Some callers pass in = NULL so this will crash.

The naming seems wrong: this is an output argument, not an input
argument.  Please call it "out_val" or similar.

> +    res = vxhs_reopen_vdisk(s, s->vdisk_ask_failover_idx);
> +    if (res == 0) {
> +        res = vxhs_qnio_iio_ioctl(s->qnio_ctx,
> +                  s->vdisk_hostinfo[s->vdisk_ask_failover_idx].vdisk_rfd,
> +                  VDISK_CHECK_IO_FAILOVER_READY, NULL, s, flags);

Looking at iio_ioctl(), I'm not sure how this can ever work.  The fourth
argument is NULL and iio_ioctl() will attempt *vdisk_size = 0 so this
will crash.

Do you have tests that exercise this code path?

> +/*
> + * This is called by QEMU when a flush gets triggered from within
> + * a guest at the block layer, either for IDE or SCSI disks.
> + */
> +static int vxhs_co_flush(BlockDriverState *bs)

This is called from coroutine context, please add the coroutine_fn
function attribute to document this.

> +{
> +    BDRVVXHSState *s = bs->opaque;
> +    int64_t size = 0;
> +    int ret = 0;
> +
> +    /*
> +     * VDISK_AIO_FLUSH ioctl is a no-op at present and will
> +     * always return success. This could change in the future.
> +     */
> +    ret = vxhs_qnio_iio_ioctl(s->qnio_ctx,
> +            s->vdisk_hostinfo[s->vdisk_cur_host_idx].vdisk_rfd,
> +            VDISK_AIO_FLUSH, &size, NULL, IIO_FLAG_SYNC);

This function is not allowed to block.  It cannot do a synchronous
flush.  This line is misleading because the constant is called
VDISK_AIO_FLUSH, but looking at the library code I see it's actually a
synchronous call that ends up in a loop that sleeps (!) waiting for the
response.

Please do an async flush and qemu_coroutine_yield() to return
control to QEMU's event loop.  When the flush completes you can
qemu_coroutine_enter() again to return from this function.

> +
> +    if (ret < 0) {
> +        trace_vxhs_co_flush(s->vdisk_guid, ret, errno);
> +        vxhs_close(bs);

This looks unsafe.  Won't it cause double close() calls for s->fds[]
when bdrv_close() is called later?

> +    }
> +
> +    return ret;
> +}
> +
> +static unsigned long vxhs_get_vdisk_stat(BDRVVXHSState *s)

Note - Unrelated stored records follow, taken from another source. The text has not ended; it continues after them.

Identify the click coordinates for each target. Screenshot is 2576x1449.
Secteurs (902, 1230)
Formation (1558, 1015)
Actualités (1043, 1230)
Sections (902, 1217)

sizeof(unsigned long) = 4 on some machines, please change it to int64_t.

I also suggest changing the function name to vxhs_get_vdisk_size() since
it only provides the size.

> +static int64_t vxhs_get_allocated_blocks(BlockDriverState *bs)
> +{
> +    BDRVVXHSState *s = bs->opaque;
> +    int64_t vdisk_size = 0;
> +
> +    if (s->vdisk_size > 0) {
> +        vdisk_size = s->vdisk_size;
> +    } else {
> +        /*
> +         * TODO:
> +         * Once HyperScale storage-virtualizer provides
> +         * actual physical allocation of blocks then
> +         * fetch that information and return back to the
> +         * caller but for now just get the full size.
> +         */
> +        vdisk_size = vxhs_get_vdisk_stat(s);
> +        if (vdisk_size > 0) {
> +            s->vdisk_size = vdisk_size;
> +        }
> +    }
> +
> +    if (vdisk_size > 0) {
> +        return vdisk_size; /* return size in bytes */
> +    }
> +
> +    return -EIO;
> +}

Why are you implementing this function if vxhs doesn't support querying
the allocated file size?  Don't return a bogus number.  Just don't
implement it like other block drivers.